Renowned around the world, and touted by some of my fellow backpackers in Cairns as the best day of their lives, the Great Barrier Reef has a big reputation to live up to. So I did my part and tried to pick the best day possible, weather-wise. I checked online forecasts and wind levels, took advice from travel agents, and settled on Saturday.
As Murphy’s Law would have it, I woke up on Saturday morning to overcast skies and a steady drizzle of rain. Figures.
But, as the boat glided out of the harbour and into the sea, we ditched the clouds and sailed into the sun. The sea was wild though; strong winds and huge waves rocked the ship. We crashed and rolled through the ocean like a roller coaster.
Half of the people staggered out on to the sun deck to put their faces into the wind, like dogs out of the car window. The other half were violently seasick.

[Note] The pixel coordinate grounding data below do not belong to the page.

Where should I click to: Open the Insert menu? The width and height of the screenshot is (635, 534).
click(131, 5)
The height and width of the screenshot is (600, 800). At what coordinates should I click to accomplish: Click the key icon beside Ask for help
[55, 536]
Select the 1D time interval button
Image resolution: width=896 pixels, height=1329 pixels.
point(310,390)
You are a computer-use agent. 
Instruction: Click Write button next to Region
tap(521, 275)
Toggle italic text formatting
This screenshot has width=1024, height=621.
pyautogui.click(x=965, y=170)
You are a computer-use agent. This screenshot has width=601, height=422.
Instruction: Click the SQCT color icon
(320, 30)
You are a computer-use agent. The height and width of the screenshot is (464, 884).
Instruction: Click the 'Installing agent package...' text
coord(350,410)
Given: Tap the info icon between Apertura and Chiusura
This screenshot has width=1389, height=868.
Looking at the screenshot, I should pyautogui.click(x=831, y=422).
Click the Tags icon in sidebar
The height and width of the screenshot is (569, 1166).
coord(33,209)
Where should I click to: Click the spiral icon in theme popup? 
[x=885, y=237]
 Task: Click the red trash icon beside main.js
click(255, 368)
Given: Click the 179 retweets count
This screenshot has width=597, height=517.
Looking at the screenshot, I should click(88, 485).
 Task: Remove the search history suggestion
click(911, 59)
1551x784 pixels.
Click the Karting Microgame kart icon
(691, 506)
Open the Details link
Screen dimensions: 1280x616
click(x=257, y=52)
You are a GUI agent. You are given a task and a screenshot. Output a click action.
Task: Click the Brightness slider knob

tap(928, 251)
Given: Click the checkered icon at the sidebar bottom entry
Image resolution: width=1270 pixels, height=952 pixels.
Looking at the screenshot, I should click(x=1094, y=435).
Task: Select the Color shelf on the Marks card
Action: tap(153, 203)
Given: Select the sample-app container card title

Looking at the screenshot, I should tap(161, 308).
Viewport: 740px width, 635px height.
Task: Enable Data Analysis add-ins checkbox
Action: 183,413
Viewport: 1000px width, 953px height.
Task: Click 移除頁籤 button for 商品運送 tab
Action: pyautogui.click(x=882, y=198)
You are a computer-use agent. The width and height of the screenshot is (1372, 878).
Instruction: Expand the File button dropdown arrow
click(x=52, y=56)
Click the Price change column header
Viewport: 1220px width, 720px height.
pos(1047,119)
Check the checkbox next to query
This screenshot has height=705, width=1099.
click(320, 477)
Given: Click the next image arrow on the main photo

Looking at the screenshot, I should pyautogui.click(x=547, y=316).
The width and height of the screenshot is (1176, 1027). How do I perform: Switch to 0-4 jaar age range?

The skipper – the epitome of Australia – leaned back in his captain’s chair and steered with one bare foot.
Snorkelling was everything it’s meant to be; only the sound of your own breathing and a strange underwater Alice in Wonderland. The girl I was snorkel-buddies with pointed out a sea turtle, and we followed her as she dug around in the coral for food. She eventually came up for air, right in between us, as if we weren’t there at all. Pixar personified these turtles perfectly in “Finding Nemo”: they are the picture of easy going, unaffected cool.
Lying on the sun deck afterwards, goose pimpled and shivering, drunk with excitement, I struck up a conversation with one of the crew members. “Must be a pretty sweet job, working here?” I asked. She replied, in an affable Aussie accent, “Oh sure, it’s great. Except for all the vomiting. There is a lot of vomiting.”